Ramon Hagenaars' original nptyping package is available via pip install nptyping. This fork has been updated to work with NumPy version 2 and above, and is available via pip install np2typing followed by import nptyping (not import np2typing). The vast majority of the code in this package remains unchanged from Ramon's original work.

Example of a hinted numpy.ndarray:

>>> from nptyping import NDArray, Int, Shape

>>> arr: NDArray[Shape["2, 2"], Int]

Example of a hinted pandas.DataFrame:

>>> from nptyping import DataFrame, Structure as S

>>> df: DataFrame[S["name: Str, x: Float, y: Float"]]

Installation

Command Description
pip install np2typing Install the basics
pip install np2typing[pandas] Install with pandas extension
pip install np2typing[complete] Install with all extensions

Instance checking

Example of instance checking:

>>> import numpy as np

>>> isinstance(np.array([[1, 2], [3, 4]]), NDArray[Shape["2, 2"], Int])
True

>>> isinstance(np.array([[1., 2.], [3., 4.]]), NDArray[Shape["2, 2"], Int])
False

>>> isinstance(np.array([1, 2, 3, 4]), NDArray[Shape["2, 2"], Int])
False

nptyping also provides assert_isinstance. In contrast to assert isinstance(...), this won't cause IDEs or MyPy complaints. Here is an example:

>>> from nptyping import assert_isinstance

>>> assert_isinstance(np.array([1]), NDArray[Shape["1"], Int])
True

NumPy Structured arrays

You can also express structured arrays using nptyping.Structure:

>>> from nptyping import Structure

>>> Structure["name: Str, age: Int"]
Structure['age: Int, name: Str']

Here is an example to see it in action:

>>> from typing import Any
>>> import numpy as np
>>> from nptyping import NDArray, Structure

>>> arr = np.array([("Peter", 34)], dtype=[("name", "U10"), ("age", "i4")])
>>> isinstance(arr, NDArray[Any, Structure["name: Str, age: Int"]])
True

Subarrays can be expressed with a shape expression between square brackets:

>>> Structure["name: Int[3, 3]"]
Structure['name: Int[3, 3]']

NumPy Record arrays

The recarray is a specialization of a structured array. You can use RecArray to express them.
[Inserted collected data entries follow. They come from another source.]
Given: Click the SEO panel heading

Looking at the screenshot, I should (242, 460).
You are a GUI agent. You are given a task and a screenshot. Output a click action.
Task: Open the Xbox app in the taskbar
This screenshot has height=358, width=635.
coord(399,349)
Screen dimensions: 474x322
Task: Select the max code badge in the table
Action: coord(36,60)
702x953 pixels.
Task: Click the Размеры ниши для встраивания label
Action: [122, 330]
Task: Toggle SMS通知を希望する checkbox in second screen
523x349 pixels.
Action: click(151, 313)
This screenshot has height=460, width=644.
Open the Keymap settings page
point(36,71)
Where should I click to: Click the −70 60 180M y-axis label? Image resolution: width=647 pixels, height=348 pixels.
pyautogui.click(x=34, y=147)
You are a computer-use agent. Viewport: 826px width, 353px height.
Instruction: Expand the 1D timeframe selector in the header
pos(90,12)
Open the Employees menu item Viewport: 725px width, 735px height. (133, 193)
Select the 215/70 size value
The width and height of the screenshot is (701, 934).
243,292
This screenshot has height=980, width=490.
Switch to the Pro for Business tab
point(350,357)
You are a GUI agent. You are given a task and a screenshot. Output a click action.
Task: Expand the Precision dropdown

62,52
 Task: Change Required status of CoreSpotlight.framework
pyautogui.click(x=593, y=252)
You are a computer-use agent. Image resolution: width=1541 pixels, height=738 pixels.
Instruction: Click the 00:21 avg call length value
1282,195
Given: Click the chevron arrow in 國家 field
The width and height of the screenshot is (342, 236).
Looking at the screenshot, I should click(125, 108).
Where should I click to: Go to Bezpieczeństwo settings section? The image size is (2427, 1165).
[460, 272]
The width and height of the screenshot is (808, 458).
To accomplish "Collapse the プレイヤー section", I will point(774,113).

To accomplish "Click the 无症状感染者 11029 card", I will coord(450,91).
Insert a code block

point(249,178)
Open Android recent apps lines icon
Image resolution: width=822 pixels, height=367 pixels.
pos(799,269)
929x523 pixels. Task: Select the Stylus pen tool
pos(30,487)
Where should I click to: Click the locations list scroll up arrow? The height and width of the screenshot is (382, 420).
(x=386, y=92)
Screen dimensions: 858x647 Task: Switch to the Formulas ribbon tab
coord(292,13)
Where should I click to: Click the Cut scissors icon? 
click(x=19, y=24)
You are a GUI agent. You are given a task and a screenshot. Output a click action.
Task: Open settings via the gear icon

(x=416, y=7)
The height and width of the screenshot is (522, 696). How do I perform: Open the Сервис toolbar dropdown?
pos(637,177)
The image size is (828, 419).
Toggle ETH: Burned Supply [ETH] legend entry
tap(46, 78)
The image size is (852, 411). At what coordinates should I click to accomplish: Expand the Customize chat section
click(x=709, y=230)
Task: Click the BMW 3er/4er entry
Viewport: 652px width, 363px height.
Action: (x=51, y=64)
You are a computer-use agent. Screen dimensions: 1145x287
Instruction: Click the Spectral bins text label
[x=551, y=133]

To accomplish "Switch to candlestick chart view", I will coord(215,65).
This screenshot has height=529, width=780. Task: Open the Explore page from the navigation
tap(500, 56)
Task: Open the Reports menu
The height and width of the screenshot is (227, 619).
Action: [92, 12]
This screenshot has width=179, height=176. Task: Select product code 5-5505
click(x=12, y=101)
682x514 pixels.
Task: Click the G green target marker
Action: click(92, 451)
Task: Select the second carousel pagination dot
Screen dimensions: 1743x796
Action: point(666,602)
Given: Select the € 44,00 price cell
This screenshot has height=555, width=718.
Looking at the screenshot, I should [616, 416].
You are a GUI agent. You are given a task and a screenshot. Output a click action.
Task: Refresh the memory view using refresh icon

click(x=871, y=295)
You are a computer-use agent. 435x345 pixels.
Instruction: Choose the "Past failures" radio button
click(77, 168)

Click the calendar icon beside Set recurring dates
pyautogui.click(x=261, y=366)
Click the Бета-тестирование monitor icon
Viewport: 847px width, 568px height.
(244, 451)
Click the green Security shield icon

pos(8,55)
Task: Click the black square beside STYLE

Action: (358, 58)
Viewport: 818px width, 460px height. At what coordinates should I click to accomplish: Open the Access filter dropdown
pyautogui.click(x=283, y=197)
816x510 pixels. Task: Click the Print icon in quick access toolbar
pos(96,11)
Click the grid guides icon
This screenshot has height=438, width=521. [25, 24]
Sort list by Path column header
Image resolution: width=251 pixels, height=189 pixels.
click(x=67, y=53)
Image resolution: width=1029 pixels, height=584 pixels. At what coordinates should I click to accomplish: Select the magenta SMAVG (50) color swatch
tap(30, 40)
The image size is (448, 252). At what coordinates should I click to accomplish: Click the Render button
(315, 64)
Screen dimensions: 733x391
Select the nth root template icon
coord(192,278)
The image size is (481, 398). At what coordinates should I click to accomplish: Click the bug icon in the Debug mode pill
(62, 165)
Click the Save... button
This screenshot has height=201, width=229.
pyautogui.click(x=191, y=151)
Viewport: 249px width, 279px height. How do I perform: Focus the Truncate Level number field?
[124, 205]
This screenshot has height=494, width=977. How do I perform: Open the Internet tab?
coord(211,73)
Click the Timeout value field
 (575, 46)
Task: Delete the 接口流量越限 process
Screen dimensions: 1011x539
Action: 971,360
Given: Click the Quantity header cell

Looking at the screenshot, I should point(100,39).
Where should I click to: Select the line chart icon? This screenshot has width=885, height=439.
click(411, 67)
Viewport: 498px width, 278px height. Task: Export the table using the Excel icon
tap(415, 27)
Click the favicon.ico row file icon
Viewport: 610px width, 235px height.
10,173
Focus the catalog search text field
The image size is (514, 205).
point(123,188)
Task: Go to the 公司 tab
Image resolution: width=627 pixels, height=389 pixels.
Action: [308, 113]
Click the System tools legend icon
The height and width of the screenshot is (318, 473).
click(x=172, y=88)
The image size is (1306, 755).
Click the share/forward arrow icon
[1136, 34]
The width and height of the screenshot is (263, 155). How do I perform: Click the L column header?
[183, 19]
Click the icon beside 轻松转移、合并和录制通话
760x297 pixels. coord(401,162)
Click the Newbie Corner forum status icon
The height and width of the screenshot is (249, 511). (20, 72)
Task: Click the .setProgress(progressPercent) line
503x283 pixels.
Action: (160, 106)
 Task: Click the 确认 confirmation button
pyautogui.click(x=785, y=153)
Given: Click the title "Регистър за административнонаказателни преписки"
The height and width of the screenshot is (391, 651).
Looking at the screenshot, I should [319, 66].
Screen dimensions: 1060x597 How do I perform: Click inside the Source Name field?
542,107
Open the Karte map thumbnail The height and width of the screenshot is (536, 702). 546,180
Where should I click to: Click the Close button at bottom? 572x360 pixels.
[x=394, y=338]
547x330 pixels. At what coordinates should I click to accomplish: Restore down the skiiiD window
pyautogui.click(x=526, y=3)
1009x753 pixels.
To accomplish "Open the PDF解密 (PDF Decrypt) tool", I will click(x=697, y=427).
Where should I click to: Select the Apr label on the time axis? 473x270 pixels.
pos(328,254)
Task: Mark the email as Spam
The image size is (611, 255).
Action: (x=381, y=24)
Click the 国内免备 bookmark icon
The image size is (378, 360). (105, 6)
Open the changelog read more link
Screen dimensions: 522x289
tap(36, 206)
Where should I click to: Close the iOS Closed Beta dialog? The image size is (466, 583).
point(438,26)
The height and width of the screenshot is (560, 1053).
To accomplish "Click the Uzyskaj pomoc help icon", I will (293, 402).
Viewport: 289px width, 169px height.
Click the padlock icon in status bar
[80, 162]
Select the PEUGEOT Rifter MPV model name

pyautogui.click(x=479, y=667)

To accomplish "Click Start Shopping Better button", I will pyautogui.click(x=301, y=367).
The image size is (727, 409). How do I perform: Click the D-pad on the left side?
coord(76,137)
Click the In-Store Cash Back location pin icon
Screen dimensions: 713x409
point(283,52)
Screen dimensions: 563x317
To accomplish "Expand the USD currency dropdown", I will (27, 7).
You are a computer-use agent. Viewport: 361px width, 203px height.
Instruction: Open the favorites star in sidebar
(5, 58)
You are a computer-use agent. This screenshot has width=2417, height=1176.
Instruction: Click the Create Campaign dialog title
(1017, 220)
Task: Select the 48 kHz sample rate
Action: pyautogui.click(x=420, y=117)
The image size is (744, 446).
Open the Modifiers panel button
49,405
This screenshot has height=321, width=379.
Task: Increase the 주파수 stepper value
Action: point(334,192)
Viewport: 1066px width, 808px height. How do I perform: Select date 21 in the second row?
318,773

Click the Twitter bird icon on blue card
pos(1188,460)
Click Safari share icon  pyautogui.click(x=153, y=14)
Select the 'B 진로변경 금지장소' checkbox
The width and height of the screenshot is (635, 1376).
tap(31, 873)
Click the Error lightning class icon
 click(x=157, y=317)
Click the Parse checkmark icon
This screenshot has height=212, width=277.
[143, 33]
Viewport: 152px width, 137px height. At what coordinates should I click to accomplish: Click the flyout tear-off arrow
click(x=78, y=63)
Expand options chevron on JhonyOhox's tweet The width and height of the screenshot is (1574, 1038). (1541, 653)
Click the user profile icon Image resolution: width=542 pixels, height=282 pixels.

>>> from nptyping import RecArray

>>> arr = np.array([("Peter", 34)], dtype=[("name", "U10"), ("age", "i4")])
>>> rec_arr = arr.view(np.recarray)
>>> isinstance(rec_arr, RecArray[Any, Structure["name: Str, age: Int"]])
True

Pandas DataFrames

Pandas DataFrames can be expressed with Structure also. To make it more concise, you may want to alias Structure.

>>> from nptyping import DataFrame, Structure as S

>>> df: DataFrame[S["x: Float, y: Float"]]

More examples

Here is an example of a rich expression that can be done with nptyping:

def plan_route(
        locations: NDArray[Shape["[from, to], [x, y]"], Float]
) -> NDArray[Shape["* stops, [x, y]"], Float]:
    ...

More examples can be found in the documentation.

Documentation

  • User documentation
    The place to go if you are using this library.

  • Release notes
    To see what's new, check out the release notes.

  • Contributing
    If you're interested in developing along, find the guidelines here.

  • License
    If you want to check out how open source this library is.

Metadata

Release files for np2typing 2.6.3

For a detailed explanation of source distributions (sdists) and built distributions (wheels), please see the package formats documentation.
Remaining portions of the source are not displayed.